The number of people who have migrated to Israel from Russia and Ukraine has increased dramatically since the Russian invasion of Ukrainian territory began in February, the Israeli government said Wednesday.

Between 25 February and 25 July, Israel received 12.175 new immigrants from Ukraine and 19 .891 from Russia, according to a report by the Central Bureau of Statistics released today.

This represents 318 )% more than in the same period of 2019 – before the covid pandemic 19 which caused a drastic reduction in international travel – when 2.651 immigrants from Ukraine and 7.123 from Russia were registered.

The office also reported that of the 27.497 people who migrated to Israel in 2021, half came from former Soviet republics, mainly Russia and Ukraine.

These people people arrive in Israel under the Law of Return, which allows immigration for the Jewish people.

Recently, Russia requested the closure of the local office of the Jewish Agency, a body linked to the Israeli government with a presence in many countries that deals with serving the Jewish diaspora and facilitating immigration procedures for those who wish to become Israeli citizens.

The Russian government alleges that the Jewish Agency allegedly violates its privacy laws by receive external funding from agencies or countries that Russia considers “foreign agents”.

Israeli President Isaac Herzog discussed this issue with Russian President Vladimir Putin during a telephone conversation yesterday.

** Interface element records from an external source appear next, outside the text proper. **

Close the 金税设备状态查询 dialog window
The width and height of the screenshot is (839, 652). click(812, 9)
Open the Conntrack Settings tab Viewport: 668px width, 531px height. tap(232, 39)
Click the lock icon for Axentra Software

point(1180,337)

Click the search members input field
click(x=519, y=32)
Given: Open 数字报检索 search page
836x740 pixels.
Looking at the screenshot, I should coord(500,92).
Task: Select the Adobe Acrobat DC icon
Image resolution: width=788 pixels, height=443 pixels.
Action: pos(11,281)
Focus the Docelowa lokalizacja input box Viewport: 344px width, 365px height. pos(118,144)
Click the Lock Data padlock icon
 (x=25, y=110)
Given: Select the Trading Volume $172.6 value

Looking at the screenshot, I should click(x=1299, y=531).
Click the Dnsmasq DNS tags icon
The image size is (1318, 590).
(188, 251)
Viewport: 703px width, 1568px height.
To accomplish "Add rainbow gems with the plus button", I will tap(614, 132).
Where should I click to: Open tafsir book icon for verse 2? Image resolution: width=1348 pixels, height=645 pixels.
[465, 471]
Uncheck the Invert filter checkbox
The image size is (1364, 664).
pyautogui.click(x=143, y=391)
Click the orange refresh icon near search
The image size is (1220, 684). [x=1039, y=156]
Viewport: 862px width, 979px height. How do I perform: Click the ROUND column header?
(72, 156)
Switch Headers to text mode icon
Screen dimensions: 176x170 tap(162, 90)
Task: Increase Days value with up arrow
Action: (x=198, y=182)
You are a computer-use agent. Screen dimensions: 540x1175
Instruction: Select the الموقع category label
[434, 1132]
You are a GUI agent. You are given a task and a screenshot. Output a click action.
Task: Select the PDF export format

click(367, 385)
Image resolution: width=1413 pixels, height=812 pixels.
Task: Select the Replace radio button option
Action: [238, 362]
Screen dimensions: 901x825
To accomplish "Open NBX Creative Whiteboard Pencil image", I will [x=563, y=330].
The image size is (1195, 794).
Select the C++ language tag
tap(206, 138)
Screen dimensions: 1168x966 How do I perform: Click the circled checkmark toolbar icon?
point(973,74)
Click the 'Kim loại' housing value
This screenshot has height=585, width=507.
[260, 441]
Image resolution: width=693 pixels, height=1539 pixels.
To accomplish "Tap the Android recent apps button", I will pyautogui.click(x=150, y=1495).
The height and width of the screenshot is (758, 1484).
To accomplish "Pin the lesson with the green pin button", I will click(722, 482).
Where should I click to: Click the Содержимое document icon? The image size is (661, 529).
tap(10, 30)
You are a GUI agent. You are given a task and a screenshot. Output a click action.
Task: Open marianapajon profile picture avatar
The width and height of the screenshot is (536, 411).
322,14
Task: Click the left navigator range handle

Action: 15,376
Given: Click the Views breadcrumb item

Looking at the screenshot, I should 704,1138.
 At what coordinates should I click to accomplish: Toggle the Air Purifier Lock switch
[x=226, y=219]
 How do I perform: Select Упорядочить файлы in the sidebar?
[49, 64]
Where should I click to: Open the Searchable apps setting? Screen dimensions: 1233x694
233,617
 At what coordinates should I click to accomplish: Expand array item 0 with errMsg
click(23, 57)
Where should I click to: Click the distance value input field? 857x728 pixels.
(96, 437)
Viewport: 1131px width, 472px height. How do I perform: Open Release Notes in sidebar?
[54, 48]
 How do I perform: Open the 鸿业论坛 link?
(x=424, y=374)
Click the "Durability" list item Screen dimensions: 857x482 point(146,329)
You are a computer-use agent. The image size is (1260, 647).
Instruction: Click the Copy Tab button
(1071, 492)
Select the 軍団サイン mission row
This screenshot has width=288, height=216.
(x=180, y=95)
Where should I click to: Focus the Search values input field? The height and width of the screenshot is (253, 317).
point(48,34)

Furthermore, an Israeli delegation traveled to Moscow in 27 July to prevent the closing of the Jewish Agency branch, while the Kremlin asked not to politicize the matter due to Israeli complaints that it would affect the relationship

The relationship between Israel and Russia – traditionally fluid – has remained tense since the beginning of the war in Ukraine, as the Jewish country has aligned itself with the Western powers that have condemned the invasion, although it has not imposed sanctions or sent military aid so as not to shake its strategic alliance with Moscow in Syria.